Epatite cronica C: oltre 100.000 i pazienti curati

HCV: AIFA e Epac alleate

In un clima a dir poco commovente si è fatto il punto il 23 novembre sullo stato dell’arte del piano di eradicazione del virus HCV in occasione dell’evento “Aifa ed EpaC, una nuova alleanza per l’eradicazione del virus HCV“, promosso da Epac Onlus con il patrocinio di AIFA e Ministero della Salute.

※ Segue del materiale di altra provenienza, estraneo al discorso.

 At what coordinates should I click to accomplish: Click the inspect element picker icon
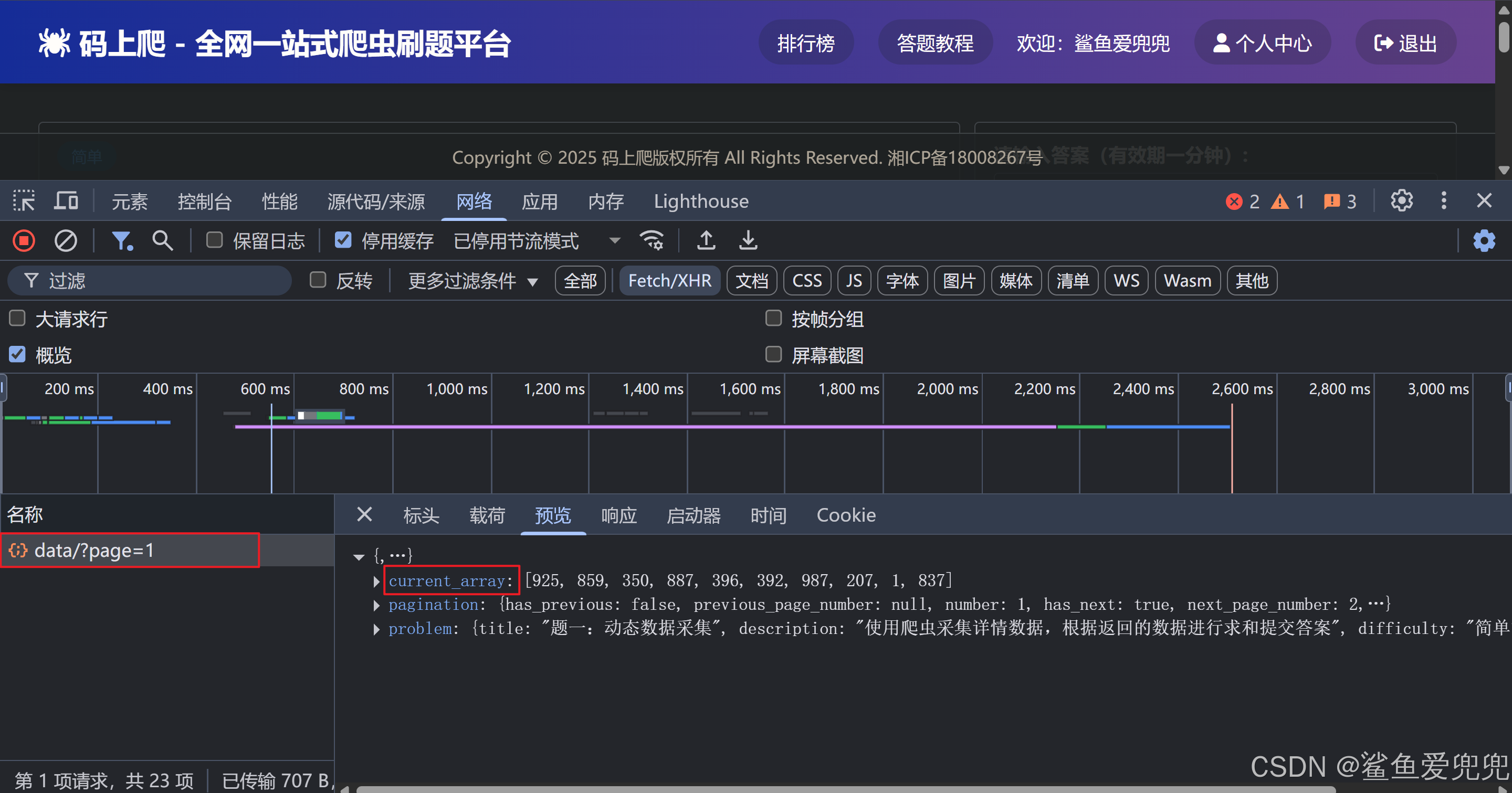point(24,201)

Grandi protagonisti sono stati infatti soprattutto i pazienti che hanno voluto dimostrare la loro gratitudine al Ministro della salute Beatrice Lorenzin e al Direttore generale dell’AIFA Mario Melazzini per non aver lasciato inascoltate le loro richieste. Condivisione di emozioni, ma anche di informazioni perché durante tutto l’incontro gli stessi pazienti, i medici e le istituzioni locali hanno potuto rivolgere al dottor Melazzini domande e fare segnalazioni, che EpaC onlus raccoglierà attraverso il proprio sito istituzionale, per stilare un primo bilancio operativo in vista dell’avvio al trattamento di 80.000 pazienti/anno.

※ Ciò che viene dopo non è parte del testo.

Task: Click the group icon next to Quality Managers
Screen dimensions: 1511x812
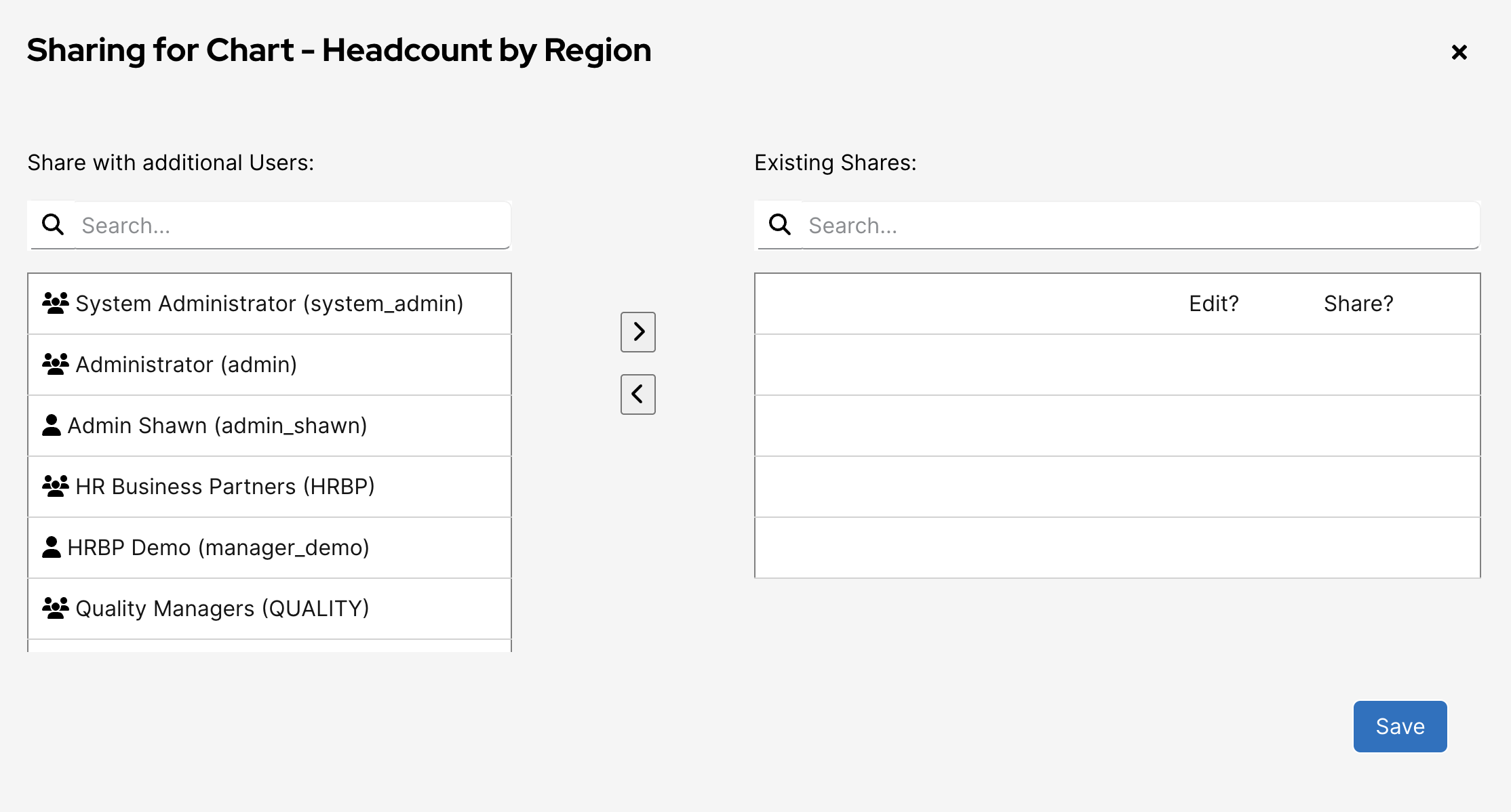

“Abbiamo dedicato tutte le energie possibili alla vicenda Epatite C perché siamo convinti che una visione della sostenibilità economica in chiave etica sia doverosa. Il nostro Servizio Sanitario Nazionale, basato su principi solidaristici e universali, si è distinto per la sua capacità inclusiva: basti pensare che al 20 novembre 2017, cioè pochi giorni fa, i pazienti avviati ad almeno un trattamento contro il virus dell’epatite cronica C risultavano già essere 102.240, ovvero circa il 40% dei 240.000 pazienti che il piano del Ministro Lorenzin intende complessivamente trattare nel triennio. La ricerca però, per definizione, non si accontenta mai: oggi sono 8 le terapie disponibili, totalmente rimborsabili grazie ai 500 milioni del Fondo farmaci innovativi istituito dal Ministero della salute. Questi risultati ci dimostrano che, nell’ottica di una collaborazione sincera ed efficace, se ci impegniamo tutti per raggiungere un obiettivo, anche estremamente ambizioso come sembrava questo, i benefici sulla vita dei pazienti sono tangibili”. Così Mario Melazzini, Direttore Generale dell’Agenzia Italiana del Farmaco.

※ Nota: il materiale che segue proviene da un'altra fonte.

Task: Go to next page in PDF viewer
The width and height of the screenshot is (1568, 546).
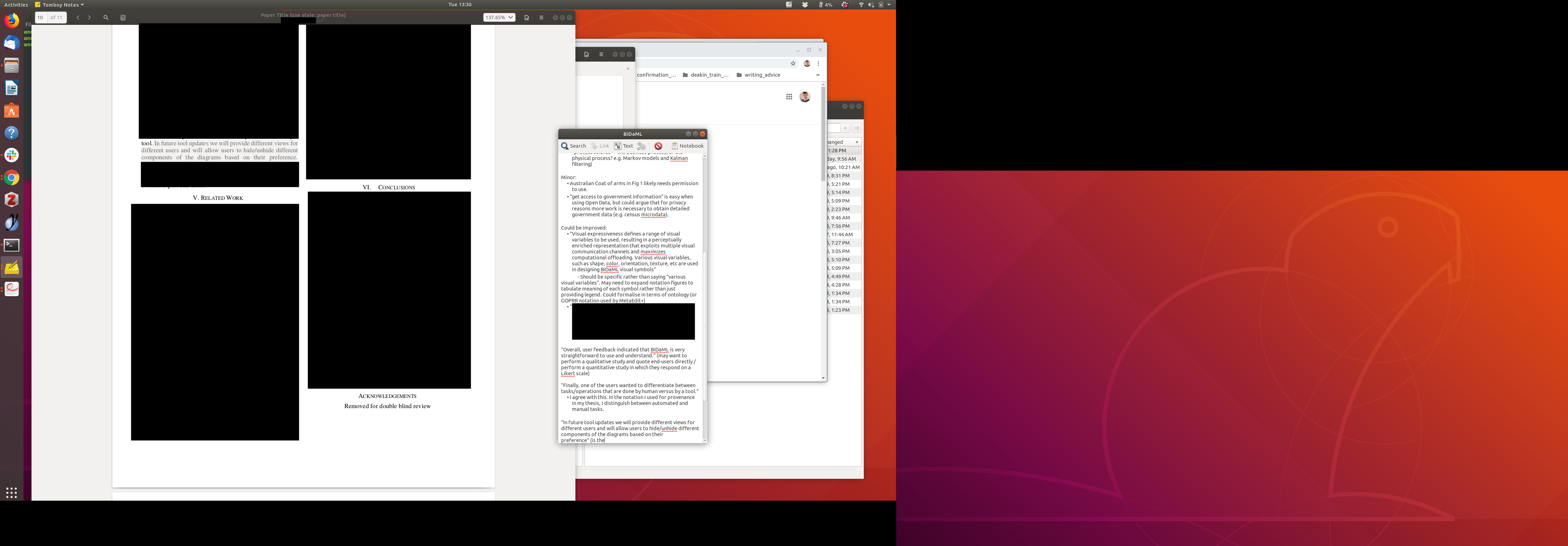Action: pyautogui.click(x=90, y=18)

“Negli ultimi anni, il virus dell’HCV è stato una delle priorità del Ministero della Salute, ed il Ministro Lorenzin ha dimostrato nei fatti di voler raggiungere un obiettivo molto ambizioso, l’eliminazione della patologia attraverso l’offerta dei nuovi farmaci a tutti i pazienti, nessun escluso. Tengo a sottolineare come l’AIFA abbia svolto un ruolo cruciale, negoziando prezzi di acquisto dei farmaci più che sostenibili e annunciando, circa 8 mesi fa, obiettivi molto precisi – condivisi con le Regioni – per eliminare l’epatite C in Italia nei prossimi 3 anni. EpaC Onlus, che da sempre svolge attività di monitoraggio e talvolta intermediazione tra pazienti e istituzioni, ha avvertito la necessità di un dialogo diretto con i soggetti coinvolti in questo ambizioso progetto. Per questo ha chiesto all’Agenzia del Farmaco di poter organizzare un evento nazionale con una modalità innovativa e partecipativa, ovvero in diretta streaming. Il fatto che l’Agenzia abbia accettato è un segnale di apertura importante nel rapporto tra Istituzioni e cittadini, medici e pazienti e mi auguro sia solo il primo di una lunga serie”. Queste le parole del Presidente EpaC, Ivan Gardini.